Only the lines from the one containing "The height and" to the end of the records belong in the answer; repeat them exactly and drop the pictures.

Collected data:
* * * * * * * * *

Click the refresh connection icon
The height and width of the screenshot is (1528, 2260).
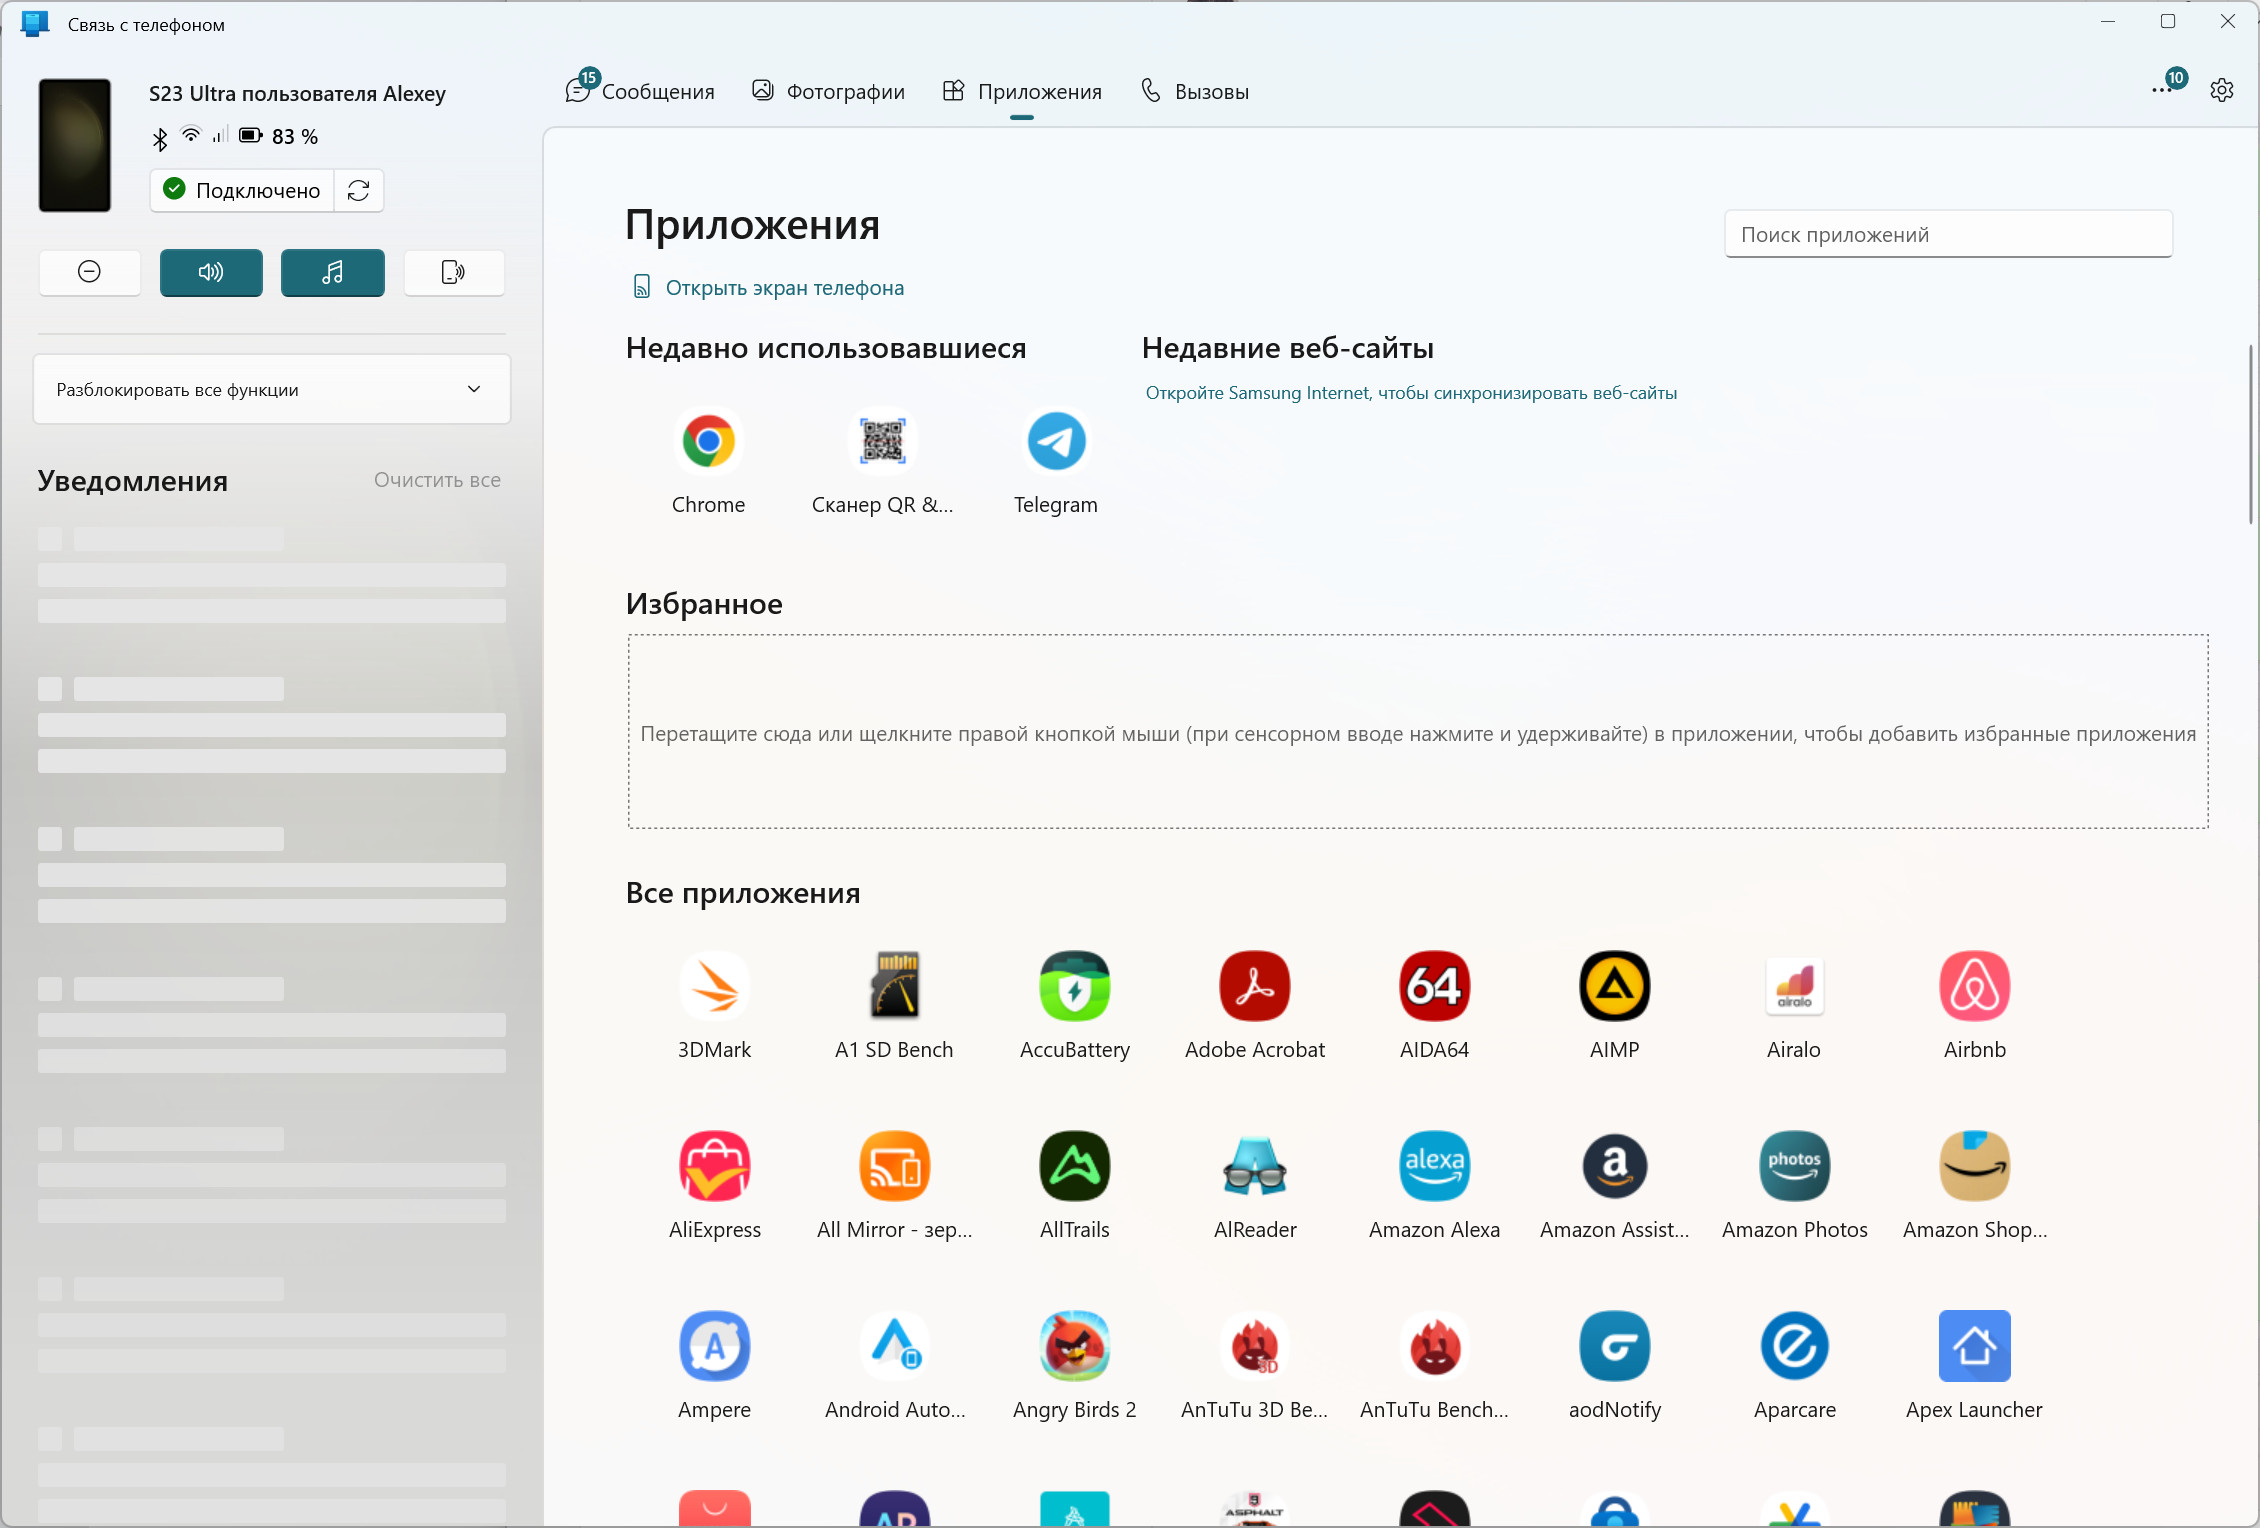point(359,191)
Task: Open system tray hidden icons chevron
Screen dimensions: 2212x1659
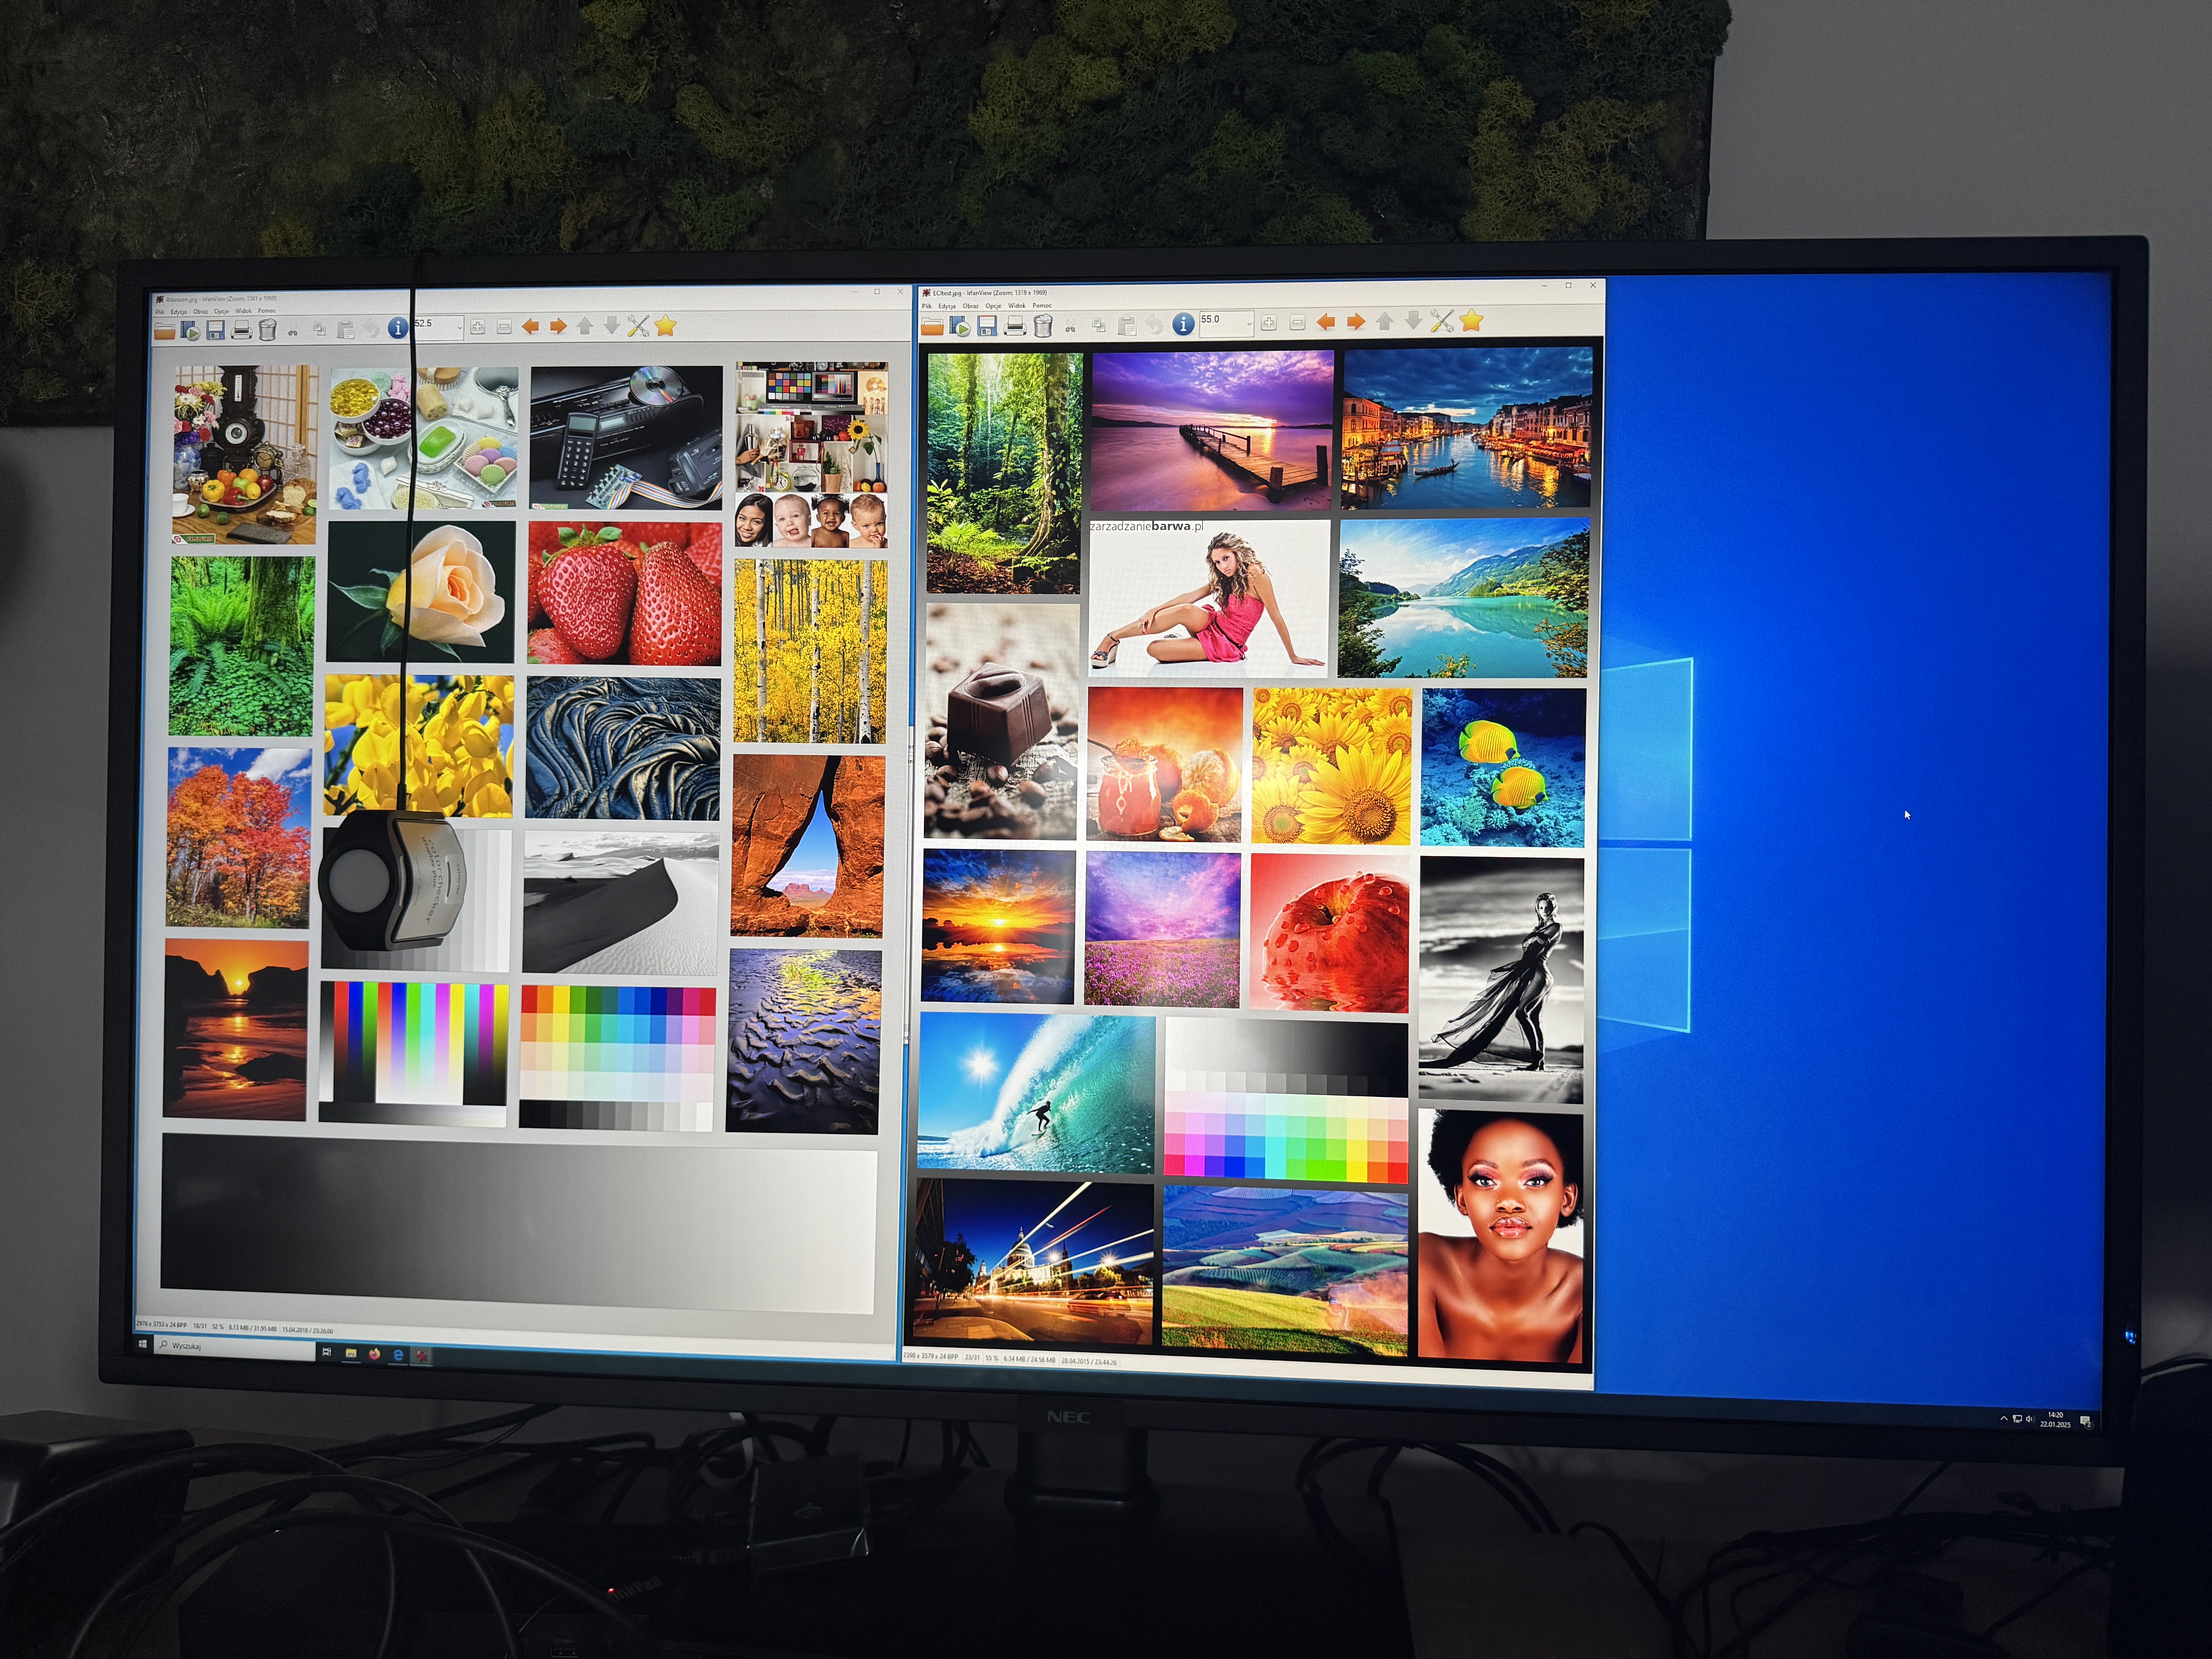Action: pyautogui.click(x=2004, y=1418)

* * * * * * * * *

▶ SOLVED PROBLEM:
The height and width of the screenshot is (1528, 2260).
point(359,191)
Task: Open system tray hidden icons chevron
Screen dimensions: 2212x1659
Action: pyautogui.click(x=2004, y=1418)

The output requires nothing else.